# Your task
Would you return every line of the listing below that has "field" in it?

# Record set
---------------

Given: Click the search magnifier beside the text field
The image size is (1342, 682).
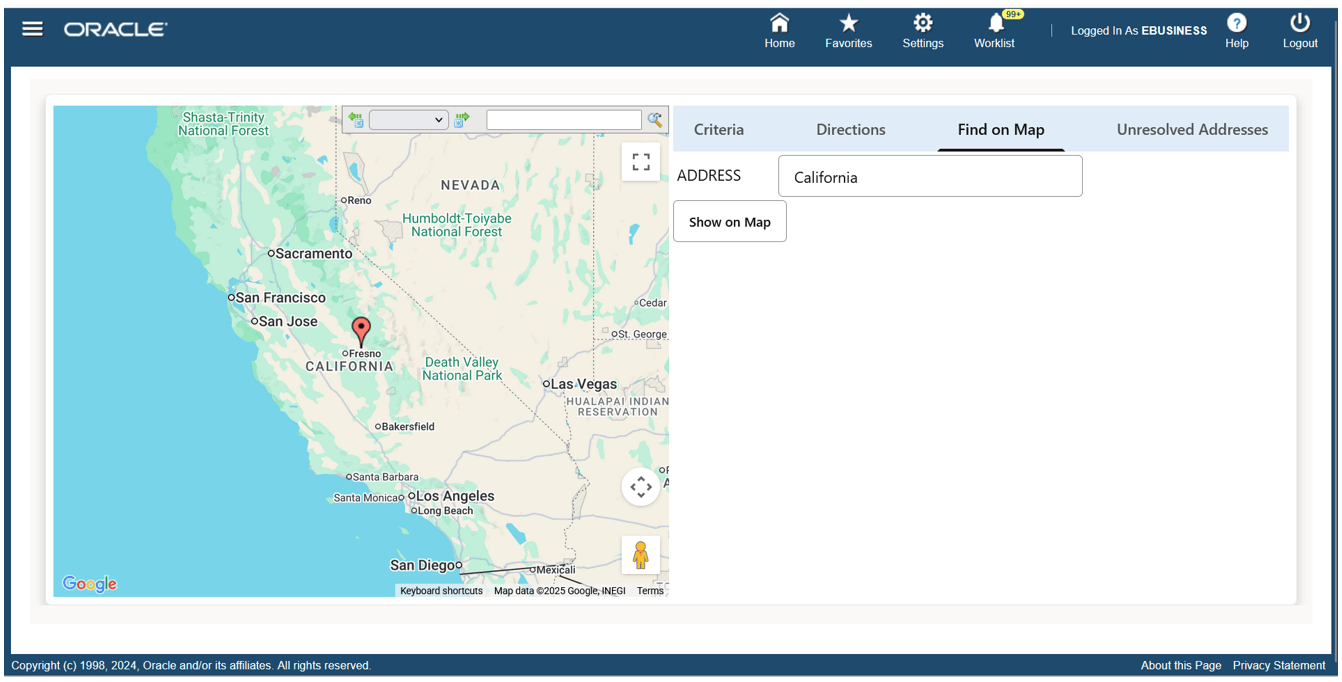Looking at the screenshot, I should [655, 119].
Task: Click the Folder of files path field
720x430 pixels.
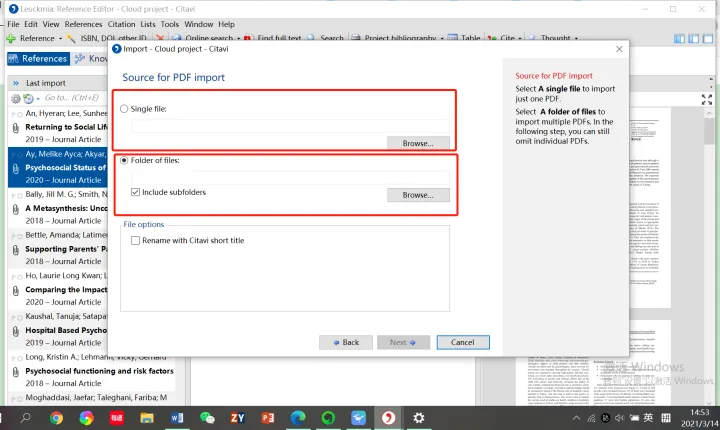Action: tap(290, 177)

---------------

# Written response
Given: Click the search magnifier beside the text field
Task: Click the Folder of files path field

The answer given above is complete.